零話目 神との対話
よろしくお願いします。
次に目を開いた時、視界に移るのは満天の星空だった。
首を廻らせても視界に移るのは煌々と輝く星、星、星、私は星の海の中を漂っている。
想像と違うが此処が死後の世界なのだろうか?
三途の川だとか、眩い光の中に座す人だとか、お花畑だとか、閻魔様へと謁見するための長い行列だとか、まぁ実際目の前にある光景に文句を言っても始まらないわけだけれども。
現実ではありえない今の光景を見たかぎり自分が死んだのは間違いないのだろう。たぶん。おそらく。
さてこれからどうしたらいいものか、と考えていると前方に白い霧のようなものが漂いだし、それは見る間に収束して一つの人型を形作る。
「やあ、こんにちは」
目の前に現れた人型はこの非現実的な空間にあって、散歩中知り合いにあった、とでもいうような軽い挨拶を口にしてニッコリと笑った。

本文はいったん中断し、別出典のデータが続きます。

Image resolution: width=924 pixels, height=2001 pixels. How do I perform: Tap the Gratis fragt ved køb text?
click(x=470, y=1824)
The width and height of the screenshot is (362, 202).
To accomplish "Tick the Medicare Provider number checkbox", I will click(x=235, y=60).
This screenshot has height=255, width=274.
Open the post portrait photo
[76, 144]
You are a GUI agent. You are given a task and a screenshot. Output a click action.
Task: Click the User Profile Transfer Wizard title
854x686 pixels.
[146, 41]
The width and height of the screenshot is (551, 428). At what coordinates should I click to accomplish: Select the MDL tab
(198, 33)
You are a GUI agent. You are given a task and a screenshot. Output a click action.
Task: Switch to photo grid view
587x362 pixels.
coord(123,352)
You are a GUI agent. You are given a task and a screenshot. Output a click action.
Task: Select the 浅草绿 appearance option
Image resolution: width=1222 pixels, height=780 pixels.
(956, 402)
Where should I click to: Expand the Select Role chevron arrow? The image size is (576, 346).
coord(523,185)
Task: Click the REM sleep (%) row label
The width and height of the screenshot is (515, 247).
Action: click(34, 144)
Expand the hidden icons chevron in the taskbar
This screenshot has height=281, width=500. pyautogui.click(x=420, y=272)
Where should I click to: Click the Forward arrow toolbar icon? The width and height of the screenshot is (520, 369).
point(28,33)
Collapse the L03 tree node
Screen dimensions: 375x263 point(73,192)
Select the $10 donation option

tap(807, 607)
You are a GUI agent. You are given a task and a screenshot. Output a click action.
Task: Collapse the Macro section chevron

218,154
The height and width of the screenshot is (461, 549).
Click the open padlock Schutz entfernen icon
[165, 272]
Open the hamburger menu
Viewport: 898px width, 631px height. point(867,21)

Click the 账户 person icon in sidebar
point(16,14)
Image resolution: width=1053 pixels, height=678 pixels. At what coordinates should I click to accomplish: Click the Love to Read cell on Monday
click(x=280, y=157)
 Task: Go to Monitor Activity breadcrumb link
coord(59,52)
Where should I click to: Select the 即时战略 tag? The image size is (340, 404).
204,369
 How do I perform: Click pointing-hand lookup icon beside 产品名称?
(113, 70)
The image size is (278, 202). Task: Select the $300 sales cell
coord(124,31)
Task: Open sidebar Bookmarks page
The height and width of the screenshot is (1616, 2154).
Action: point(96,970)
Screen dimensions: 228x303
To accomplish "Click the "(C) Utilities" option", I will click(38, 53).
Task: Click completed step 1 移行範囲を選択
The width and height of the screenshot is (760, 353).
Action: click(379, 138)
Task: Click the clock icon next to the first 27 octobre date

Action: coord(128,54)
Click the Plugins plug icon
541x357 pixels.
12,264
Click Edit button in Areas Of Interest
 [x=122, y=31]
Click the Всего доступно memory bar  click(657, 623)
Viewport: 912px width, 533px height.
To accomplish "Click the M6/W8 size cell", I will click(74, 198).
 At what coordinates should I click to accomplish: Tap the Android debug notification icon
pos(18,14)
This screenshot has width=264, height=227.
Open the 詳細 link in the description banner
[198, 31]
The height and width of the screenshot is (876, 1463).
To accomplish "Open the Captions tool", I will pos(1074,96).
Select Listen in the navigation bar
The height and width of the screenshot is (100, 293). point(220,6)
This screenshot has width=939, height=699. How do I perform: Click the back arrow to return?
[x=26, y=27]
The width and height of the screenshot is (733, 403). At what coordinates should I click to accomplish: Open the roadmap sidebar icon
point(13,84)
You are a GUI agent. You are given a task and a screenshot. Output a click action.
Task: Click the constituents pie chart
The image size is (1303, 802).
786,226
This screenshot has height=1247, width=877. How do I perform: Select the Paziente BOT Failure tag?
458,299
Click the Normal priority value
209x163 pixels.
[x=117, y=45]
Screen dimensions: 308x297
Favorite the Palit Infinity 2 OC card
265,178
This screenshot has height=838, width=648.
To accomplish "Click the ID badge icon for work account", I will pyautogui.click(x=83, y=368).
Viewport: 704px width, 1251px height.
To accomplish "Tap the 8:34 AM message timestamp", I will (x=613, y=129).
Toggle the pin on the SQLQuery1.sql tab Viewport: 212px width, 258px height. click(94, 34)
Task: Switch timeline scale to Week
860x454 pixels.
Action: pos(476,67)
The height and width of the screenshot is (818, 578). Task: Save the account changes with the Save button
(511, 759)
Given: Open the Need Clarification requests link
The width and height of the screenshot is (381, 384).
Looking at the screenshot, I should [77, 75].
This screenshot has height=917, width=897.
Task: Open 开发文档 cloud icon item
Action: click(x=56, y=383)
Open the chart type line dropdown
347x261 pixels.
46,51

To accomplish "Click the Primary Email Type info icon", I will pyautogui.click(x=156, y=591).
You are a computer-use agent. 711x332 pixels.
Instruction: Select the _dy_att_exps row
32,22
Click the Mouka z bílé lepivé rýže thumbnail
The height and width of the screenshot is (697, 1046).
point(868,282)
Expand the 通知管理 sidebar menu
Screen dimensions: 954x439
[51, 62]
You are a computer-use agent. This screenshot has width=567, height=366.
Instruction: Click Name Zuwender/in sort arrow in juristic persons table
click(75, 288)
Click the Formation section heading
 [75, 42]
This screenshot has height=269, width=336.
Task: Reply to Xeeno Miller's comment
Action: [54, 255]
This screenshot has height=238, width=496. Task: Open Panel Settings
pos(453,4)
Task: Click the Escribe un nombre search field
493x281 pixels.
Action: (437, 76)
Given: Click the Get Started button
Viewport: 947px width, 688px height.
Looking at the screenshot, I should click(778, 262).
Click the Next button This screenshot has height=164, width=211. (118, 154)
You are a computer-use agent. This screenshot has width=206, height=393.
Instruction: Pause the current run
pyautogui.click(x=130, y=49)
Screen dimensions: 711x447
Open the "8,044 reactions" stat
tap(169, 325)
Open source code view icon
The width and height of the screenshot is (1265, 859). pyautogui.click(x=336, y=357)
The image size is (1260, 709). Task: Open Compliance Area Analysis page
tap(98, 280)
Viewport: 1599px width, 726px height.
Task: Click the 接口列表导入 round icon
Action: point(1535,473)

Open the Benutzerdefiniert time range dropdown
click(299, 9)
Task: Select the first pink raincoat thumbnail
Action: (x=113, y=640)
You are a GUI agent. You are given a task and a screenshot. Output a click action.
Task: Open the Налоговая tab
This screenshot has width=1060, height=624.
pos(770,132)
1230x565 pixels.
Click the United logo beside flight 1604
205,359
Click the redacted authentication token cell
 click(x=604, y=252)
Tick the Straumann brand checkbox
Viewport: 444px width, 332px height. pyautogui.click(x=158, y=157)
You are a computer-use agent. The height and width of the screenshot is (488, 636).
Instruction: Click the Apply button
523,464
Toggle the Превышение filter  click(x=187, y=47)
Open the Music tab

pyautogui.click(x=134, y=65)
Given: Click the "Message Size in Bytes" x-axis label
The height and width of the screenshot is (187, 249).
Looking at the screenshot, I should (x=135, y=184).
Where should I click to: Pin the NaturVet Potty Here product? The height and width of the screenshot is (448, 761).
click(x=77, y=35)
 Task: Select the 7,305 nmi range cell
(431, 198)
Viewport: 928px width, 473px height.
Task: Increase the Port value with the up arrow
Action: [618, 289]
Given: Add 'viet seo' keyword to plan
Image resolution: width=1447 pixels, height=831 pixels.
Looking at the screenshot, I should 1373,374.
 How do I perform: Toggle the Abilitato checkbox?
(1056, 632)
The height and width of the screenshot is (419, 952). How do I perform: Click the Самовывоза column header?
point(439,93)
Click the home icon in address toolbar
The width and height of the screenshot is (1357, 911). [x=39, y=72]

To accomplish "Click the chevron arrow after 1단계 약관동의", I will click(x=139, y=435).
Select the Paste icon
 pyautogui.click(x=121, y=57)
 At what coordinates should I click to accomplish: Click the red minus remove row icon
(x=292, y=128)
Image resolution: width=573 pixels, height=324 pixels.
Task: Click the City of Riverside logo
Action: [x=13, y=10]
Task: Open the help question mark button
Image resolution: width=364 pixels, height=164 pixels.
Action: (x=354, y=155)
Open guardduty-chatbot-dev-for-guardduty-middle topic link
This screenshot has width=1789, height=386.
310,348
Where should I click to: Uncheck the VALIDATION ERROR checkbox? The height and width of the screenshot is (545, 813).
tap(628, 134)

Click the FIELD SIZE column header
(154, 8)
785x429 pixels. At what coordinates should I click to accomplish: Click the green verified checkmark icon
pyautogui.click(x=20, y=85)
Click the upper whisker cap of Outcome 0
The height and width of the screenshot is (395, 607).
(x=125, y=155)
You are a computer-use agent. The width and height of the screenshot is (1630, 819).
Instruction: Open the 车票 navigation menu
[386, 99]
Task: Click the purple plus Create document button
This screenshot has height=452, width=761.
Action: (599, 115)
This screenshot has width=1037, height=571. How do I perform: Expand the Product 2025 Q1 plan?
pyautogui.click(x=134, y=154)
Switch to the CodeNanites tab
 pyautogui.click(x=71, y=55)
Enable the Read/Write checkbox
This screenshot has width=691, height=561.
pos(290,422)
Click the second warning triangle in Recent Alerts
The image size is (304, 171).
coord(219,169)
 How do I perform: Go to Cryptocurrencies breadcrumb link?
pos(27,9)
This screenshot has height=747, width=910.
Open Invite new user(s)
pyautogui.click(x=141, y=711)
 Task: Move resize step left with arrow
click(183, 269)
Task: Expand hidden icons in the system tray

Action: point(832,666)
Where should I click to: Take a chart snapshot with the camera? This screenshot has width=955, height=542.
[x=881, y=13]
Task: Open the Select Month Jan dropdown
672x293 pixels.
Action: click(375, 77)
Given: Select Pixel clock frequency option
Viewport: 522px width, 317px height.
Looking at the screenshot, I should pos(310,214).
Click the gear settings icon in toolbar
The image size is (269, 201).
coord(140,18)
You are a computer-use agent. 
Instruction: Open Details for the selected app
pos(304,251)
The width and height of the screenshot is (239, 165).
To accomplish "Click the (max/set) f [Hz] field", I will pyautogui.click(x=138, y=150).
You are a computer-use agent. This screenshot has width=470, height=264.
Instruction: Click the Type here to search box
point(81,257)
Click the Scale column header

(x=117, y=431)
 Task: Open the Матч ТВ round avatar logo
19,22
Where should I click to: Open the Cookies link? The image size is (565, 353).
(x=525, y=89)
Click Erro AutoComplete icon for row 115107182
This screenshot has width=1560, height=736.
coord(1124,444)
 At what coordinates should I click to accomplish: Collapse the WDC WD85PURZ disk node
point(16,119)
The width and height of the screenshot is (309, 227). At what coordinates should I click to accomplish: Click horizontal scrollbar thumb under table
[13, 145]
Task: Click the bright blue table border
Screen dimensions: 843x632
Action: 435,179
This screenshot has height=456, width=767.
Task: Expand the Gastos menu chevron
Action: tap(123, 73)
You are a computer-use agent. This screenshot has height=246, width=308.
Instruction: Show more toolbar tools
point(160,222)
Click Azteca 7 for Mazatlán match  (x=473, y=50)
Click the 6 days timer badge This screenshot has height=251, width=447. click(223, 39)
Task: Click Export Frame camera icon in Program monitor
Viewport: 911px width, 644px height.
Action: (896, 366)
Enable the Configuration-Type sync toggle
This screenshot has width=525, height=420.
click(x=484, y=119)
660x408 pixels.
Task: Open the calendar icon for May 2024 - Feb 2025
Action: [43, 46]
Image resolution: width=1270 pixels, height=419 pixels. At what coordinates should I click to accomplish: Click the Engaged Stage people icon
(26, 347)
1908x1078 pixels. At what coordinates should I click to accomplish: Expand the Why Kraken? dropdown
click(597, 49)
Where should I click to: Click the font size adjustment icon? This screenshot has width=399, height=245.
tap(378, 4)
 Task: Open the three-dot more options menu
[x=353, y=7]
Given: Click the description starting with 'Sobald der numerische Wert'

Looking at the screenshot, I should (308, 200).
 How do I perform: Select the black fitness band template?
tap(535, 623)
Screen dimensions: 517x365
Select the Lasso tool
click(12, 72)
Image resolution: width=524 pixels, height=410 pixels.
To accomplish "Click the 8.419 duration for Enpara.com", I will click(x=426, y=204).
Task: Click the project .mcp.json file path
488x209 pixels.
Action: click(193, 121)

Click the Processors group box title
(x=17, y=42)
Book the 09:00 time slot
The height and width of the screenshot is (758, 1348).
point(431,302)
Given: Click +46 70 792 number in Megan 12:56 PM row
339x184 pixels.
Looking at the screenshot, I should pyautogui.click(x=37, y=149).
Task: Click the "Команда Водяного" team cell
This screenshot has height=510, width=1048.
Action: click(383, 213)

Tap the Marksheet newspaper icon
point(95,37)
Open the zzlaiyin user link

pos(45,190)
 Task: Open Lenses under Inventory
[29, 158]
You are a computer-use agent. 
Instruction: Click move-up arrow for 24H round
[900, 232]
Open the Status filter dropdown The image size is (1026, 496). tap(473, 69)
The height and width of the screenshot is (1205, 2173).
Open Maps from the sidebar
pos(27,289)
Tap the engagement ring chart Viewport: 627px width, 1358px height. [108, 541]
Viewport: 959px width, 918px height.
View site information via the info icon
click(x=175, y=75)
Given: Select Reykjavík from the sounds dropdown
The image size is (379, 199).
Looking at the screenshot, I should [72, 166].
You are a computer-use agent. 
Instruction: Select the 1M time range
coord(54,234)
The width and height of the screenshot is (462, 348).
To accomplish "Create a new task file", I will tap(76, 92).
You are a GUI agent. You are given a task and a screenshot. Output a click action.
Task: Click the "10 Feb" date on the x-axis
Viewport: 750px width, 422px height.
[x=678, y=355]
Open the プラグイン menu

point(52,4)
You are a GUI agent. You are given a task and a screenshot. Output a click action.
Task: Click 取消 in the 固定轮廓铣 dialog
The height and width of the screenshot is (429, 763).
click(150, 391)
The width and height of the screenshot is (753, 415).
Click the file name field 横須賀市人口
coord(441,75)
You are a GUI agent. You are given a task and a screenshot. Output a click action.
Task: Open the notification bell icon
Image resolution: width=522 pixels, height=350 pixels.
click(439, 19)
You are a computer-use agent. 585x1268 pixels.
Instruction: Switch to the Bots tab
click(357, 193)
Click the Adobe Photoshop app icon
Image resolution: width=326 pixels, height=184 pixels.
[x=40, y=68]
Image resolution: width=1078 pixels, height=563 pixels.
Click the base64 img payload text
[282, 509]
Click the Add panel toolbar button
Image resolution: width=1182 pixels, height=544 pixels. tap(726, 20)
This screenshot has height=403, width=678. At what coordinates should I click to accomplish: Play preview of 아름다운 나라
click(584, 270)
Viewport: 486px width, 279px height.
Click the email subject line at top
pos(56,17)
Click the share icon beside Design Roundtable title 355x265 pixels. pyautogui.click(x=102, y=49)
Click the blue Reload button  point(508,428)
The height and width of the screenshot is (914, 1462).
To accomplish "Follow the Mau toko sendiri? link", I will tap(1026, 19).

そう言う彼か、彼女か恐ろしく整った顔立ちであるために性別が判別できない目の前の人物を一言で表すのならば 白 だ。髪も、肌も、身体を覆うゆったりとした外套も、果ては目の中の瞳孔までもが白い純白の君。神々しくも純粋すぎて恐ろしい… それが第一印象。
それを見透かすように彼か彼女は笑みを深くする。
「別に恐れる必要は無いよ、悪を好み、悪を愛し、悪に殉じた悪の参謀、偽りの首領閣下」
その一言で私の警戒レベルが撥ね上がる。
それを知るのは真の首領である彼と、彼の元に残してきた信の置ける同胞数名のみであり、最後まであの戦場に残った同胞達は自分が首領であると信じていたし、事実宿敵でさえ最後まで自分を首領であると信じて疑わなかったのだ。
何故初対面である目の前の彼か彼女が知っているのか。
だがそれは一つの閃きによって解消され、警戒レベルも徐々に下がり、平時のそれへと落ち着いた。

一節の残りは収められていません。